I was inspired by the Headland area of Hartlepool and gained permission to make my installation in the ancient St Hilda’s church which stands on the headland.
One of the first sound mirrors installed in the country once stood nearby, it was developed after German battleships bombarded the area in the first world war killing many people (it was unfortunately demolished in the early 1970s) and I decided to use sound mirrors as part of the piece (In a way bringing them back to their original home) as well as investigating the sonics of the space with sub bass and talking to locals both about the area and the lost sound mirror.
Local vocal group Henwen collaborated by singing in tune with the resonance of the church, these vocal improvisations were woven into the multi channel sound installation.
Verity Brown the vicar was very supportive and the congregation became involved with John installing an old war time radio that was tuned into the ether – we ran this radio through the sound mirrors creating hotspots of sound at the front of the church, these interacted with other hot and cold spots of sound caused by the sub bass which was tuned to the space.
The Henwen vocals as well as tuned tones also caused hot and cold spots of sound throughout the space.
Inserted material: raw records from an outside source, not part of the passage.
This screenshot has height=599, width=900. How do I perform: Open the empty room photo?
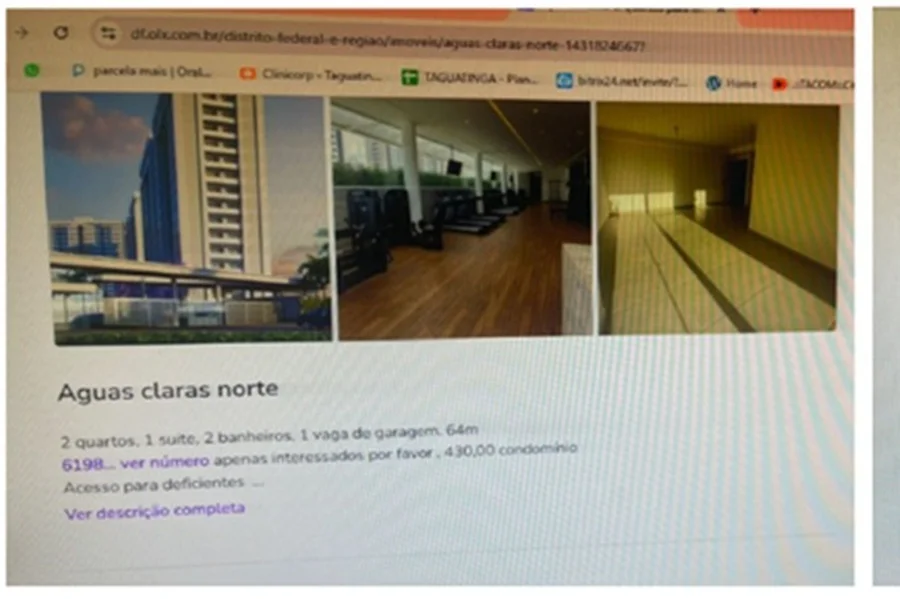pos(716,218)
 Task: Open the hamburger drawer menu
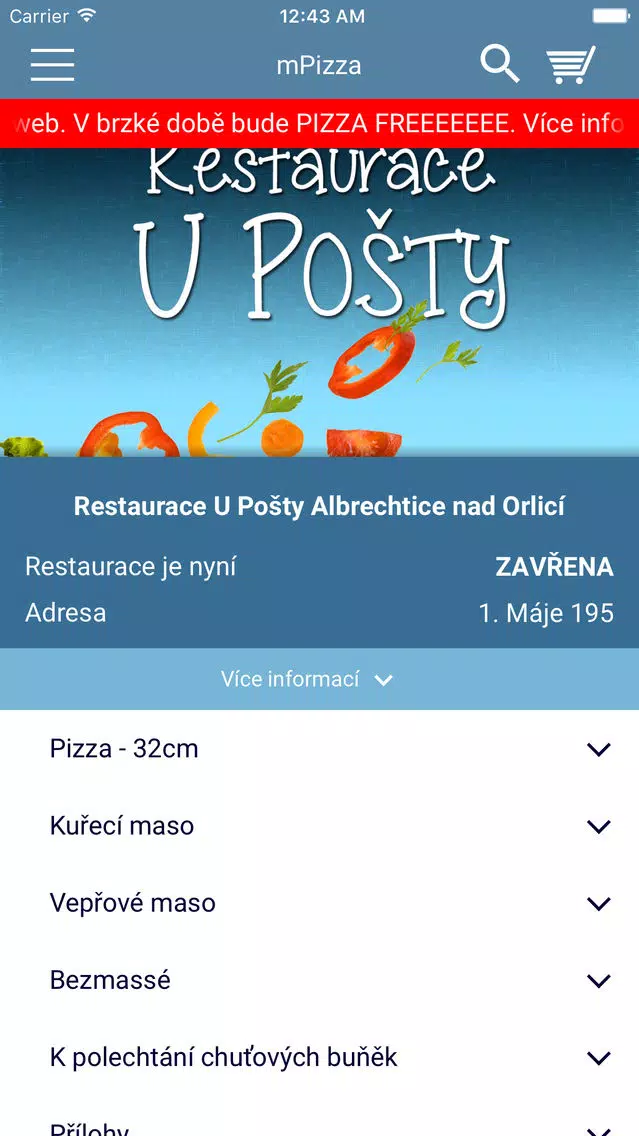pyautogui.click(x=52, y=65)
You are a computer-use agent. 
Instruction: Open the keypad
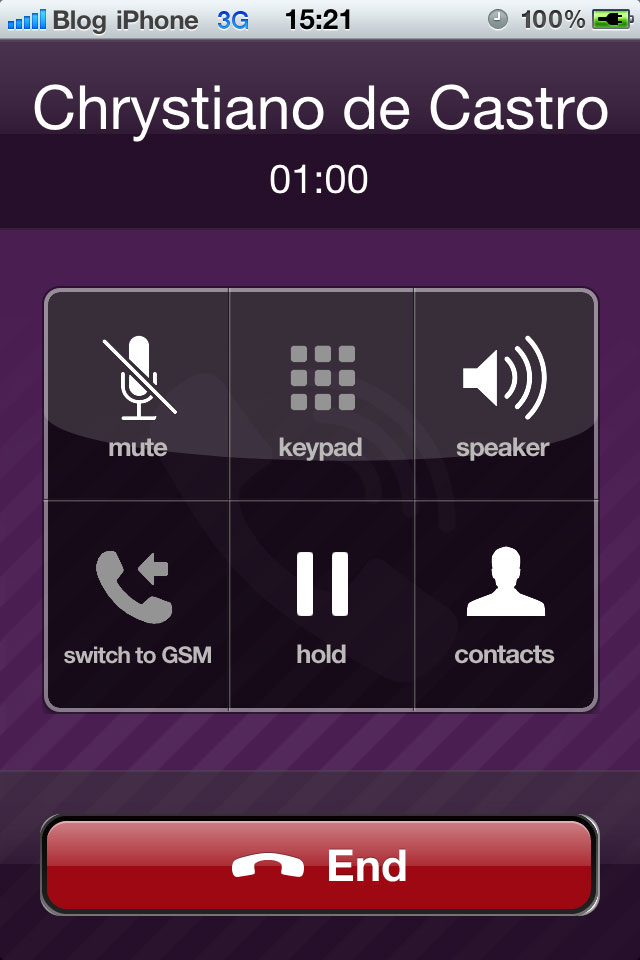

The locals stories were incorporated into the sound field at the front seating area and in the porches of the church.
The outside sound mirrors were powered using solar panels and were a collaboration with long term collaborator Rob Olins.
I installed approximately 30 speakers in the space and by moving around inside the space the audience were able to create their own version of the sound piece, there was an area to sit, take a cup of tea and to listen toward the front of this beautiful church.